___ Task material

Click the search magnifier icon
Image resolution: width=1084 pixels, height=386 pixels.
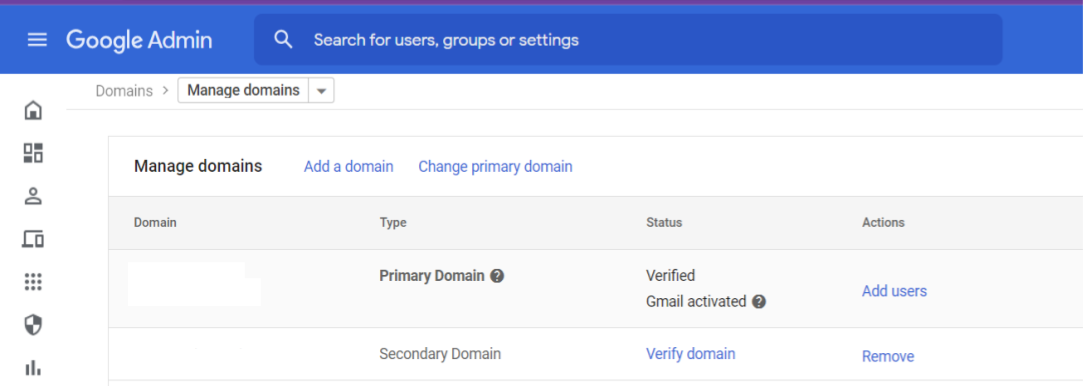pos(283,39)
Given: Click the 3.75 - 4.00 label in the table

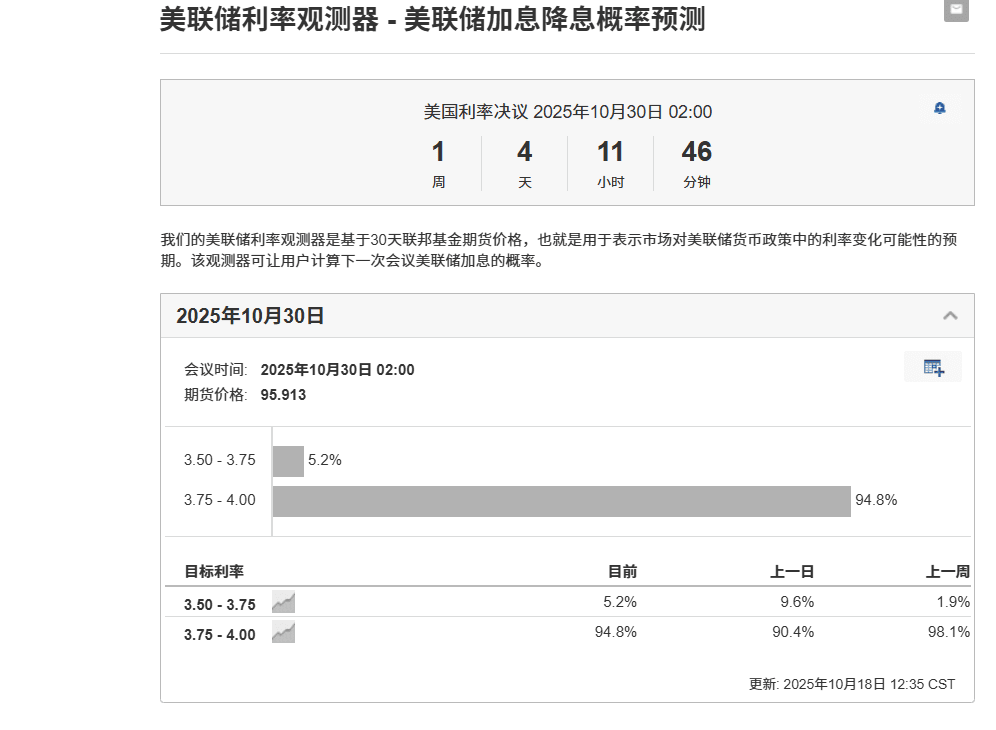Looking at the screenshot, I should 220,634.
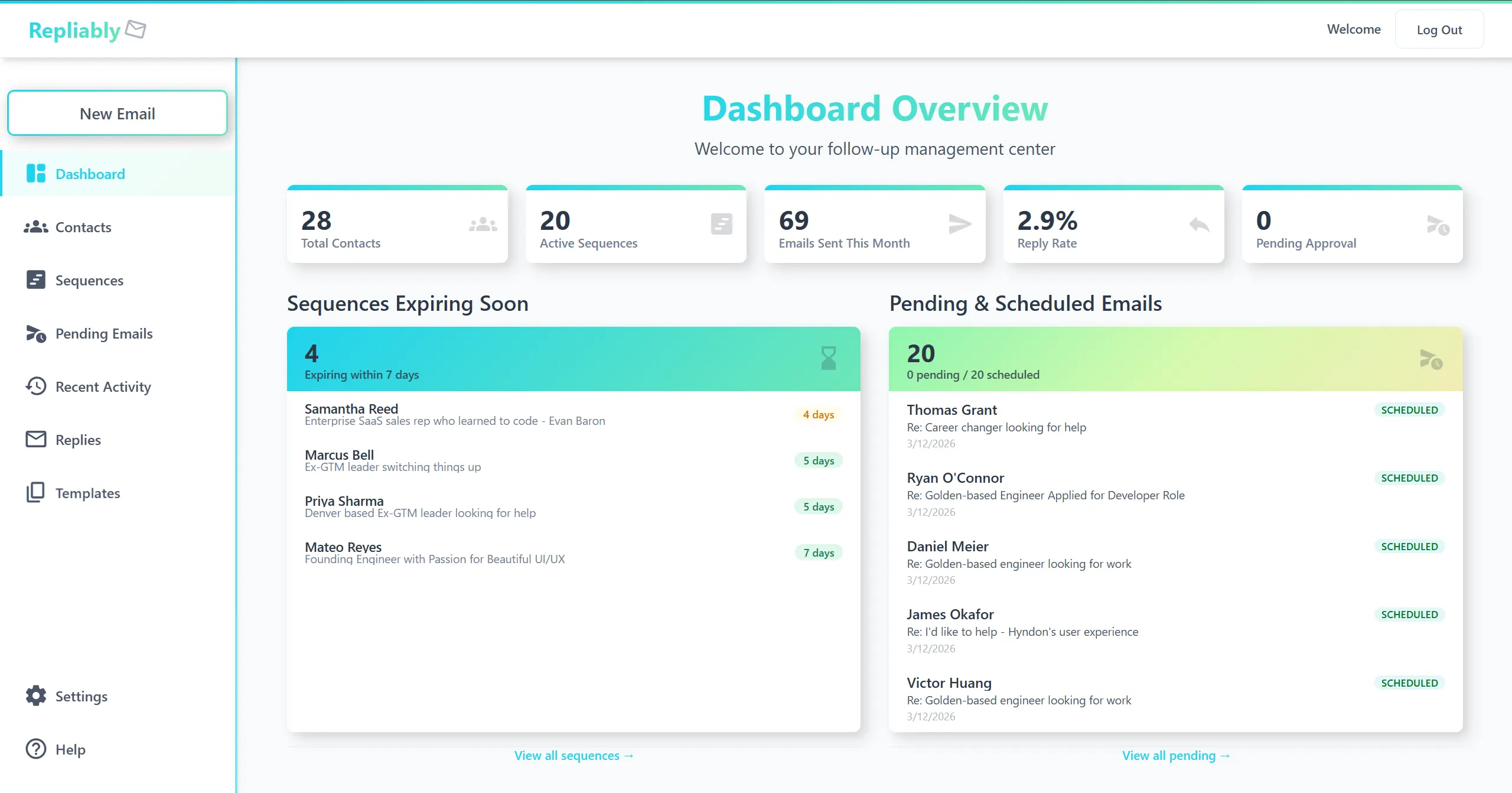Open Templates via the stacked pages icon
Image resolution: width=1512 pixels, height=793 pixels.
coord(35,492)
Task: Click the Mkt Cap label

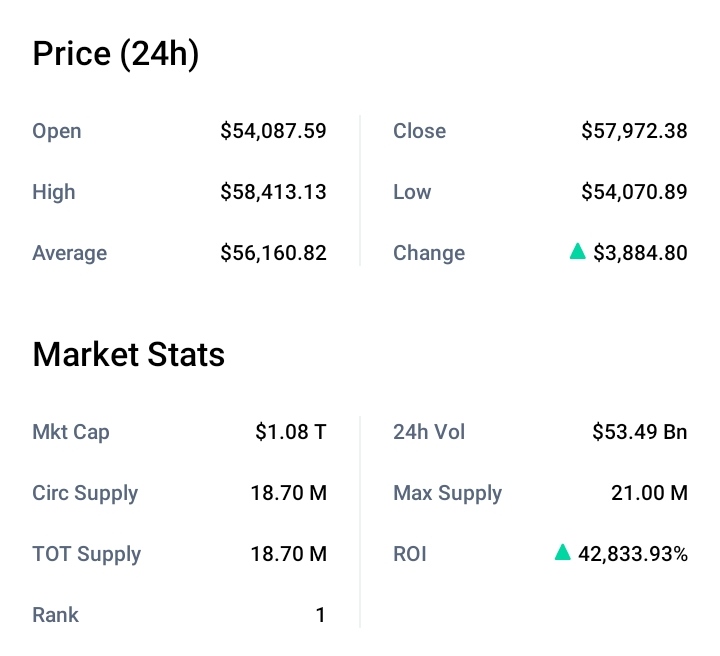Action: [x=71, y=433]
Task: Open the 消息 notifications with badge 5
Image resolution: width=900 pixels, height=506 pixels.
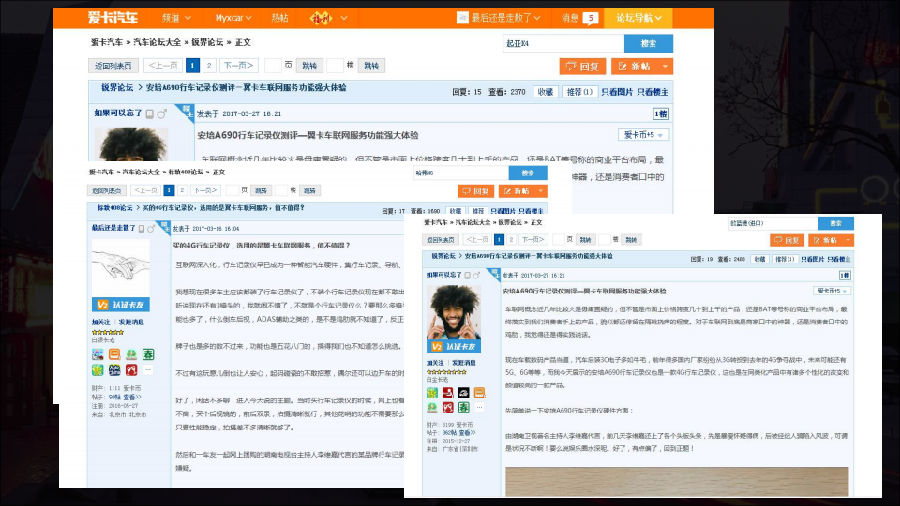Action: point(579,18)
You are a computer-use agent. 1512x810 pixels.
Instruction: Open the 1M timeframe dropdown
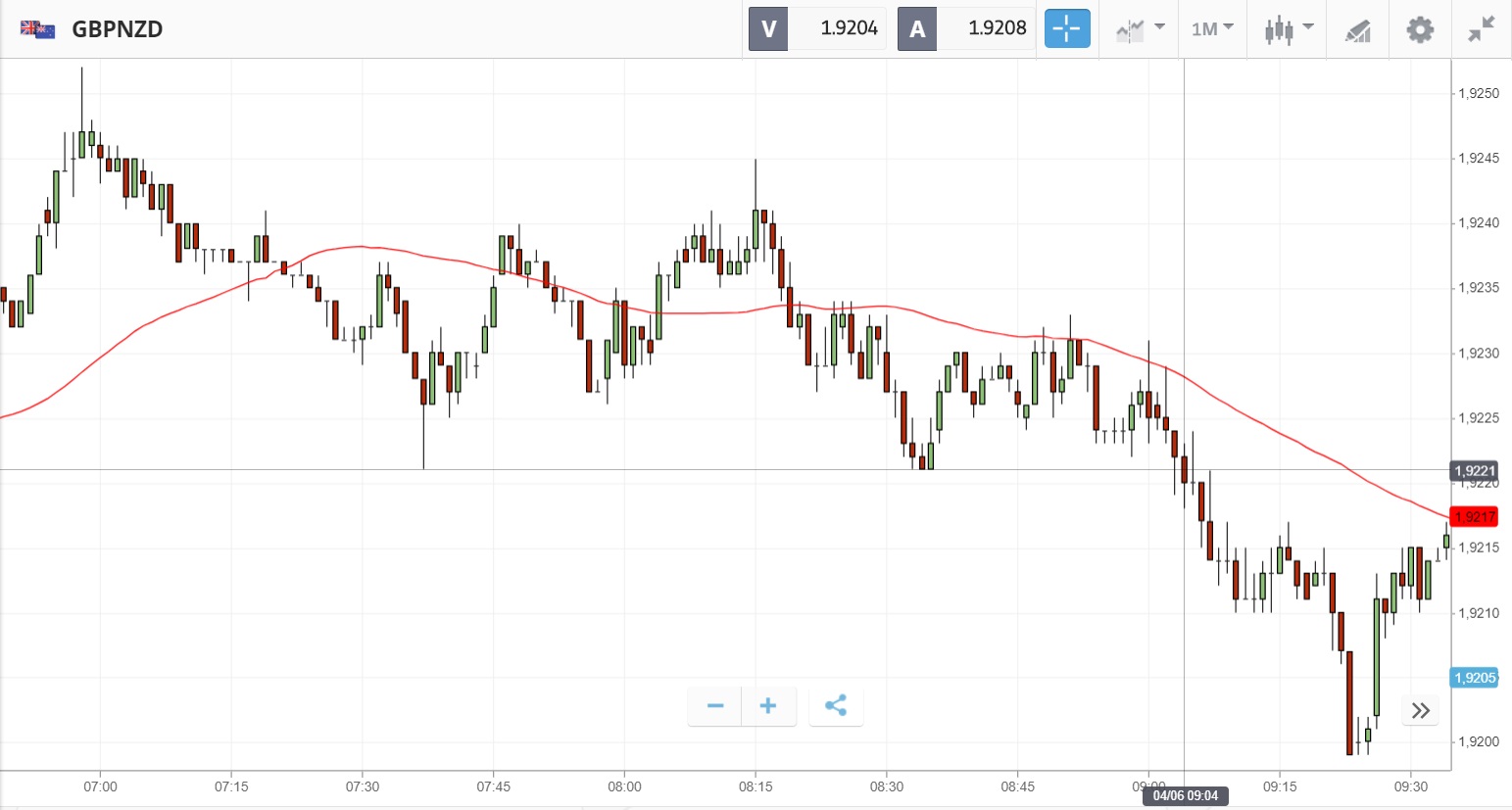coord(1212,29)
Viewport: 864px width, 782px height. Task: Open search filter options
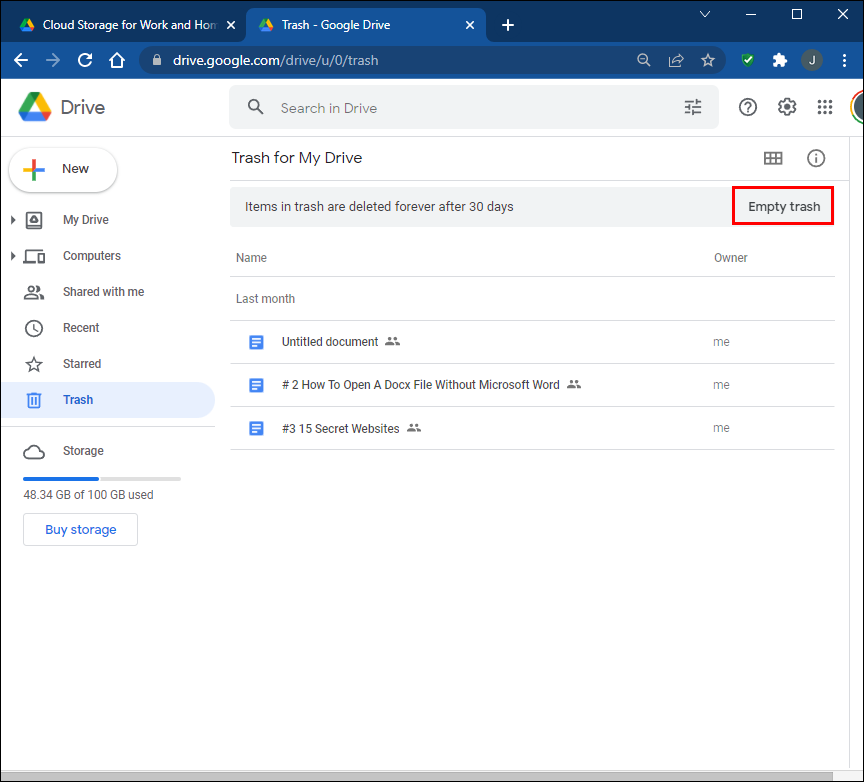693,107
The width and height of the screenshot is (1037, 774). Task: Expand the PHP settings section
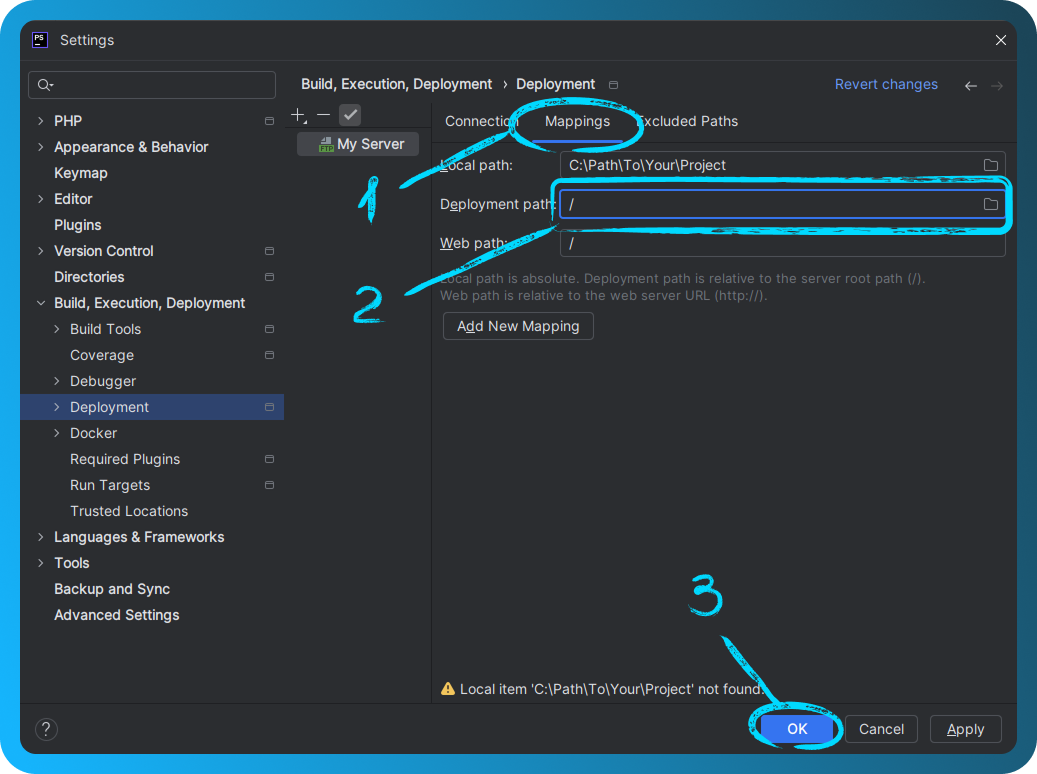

______

Requirements: Copy out all of the lines above word for word, leaving out the pictures.

Finished task:
Click the search magnifier icon
Image resolution: width=1084 pixels, height=386 pixels.
pos(283,39)
Given: Click the 3.75 - 4.00 label in the table

Looking at the screenshot, I should 220,634.
Open Templates via the stacked pages icon
Image resolution: width=1512 pixels, height=793 pixels.
coord(35,492)
Task: Click the Mkt Cap label

Action: [x=71, y=433]
Task: Open the 消息 notifications with badge 5
Image resolution: width=900 pixels, height=506 pixels.
Action: point(579,18)
You are a computer-use agent. 1512x810 pixels.
Instruction: Open the 1M timeframe dropdown
coord(1212,29)
Viewport: 864px width, 782px height. Task: Open search filter options
693,107
The width and height of the screenshot is (1037, 774). Task: Expand the PHP settings section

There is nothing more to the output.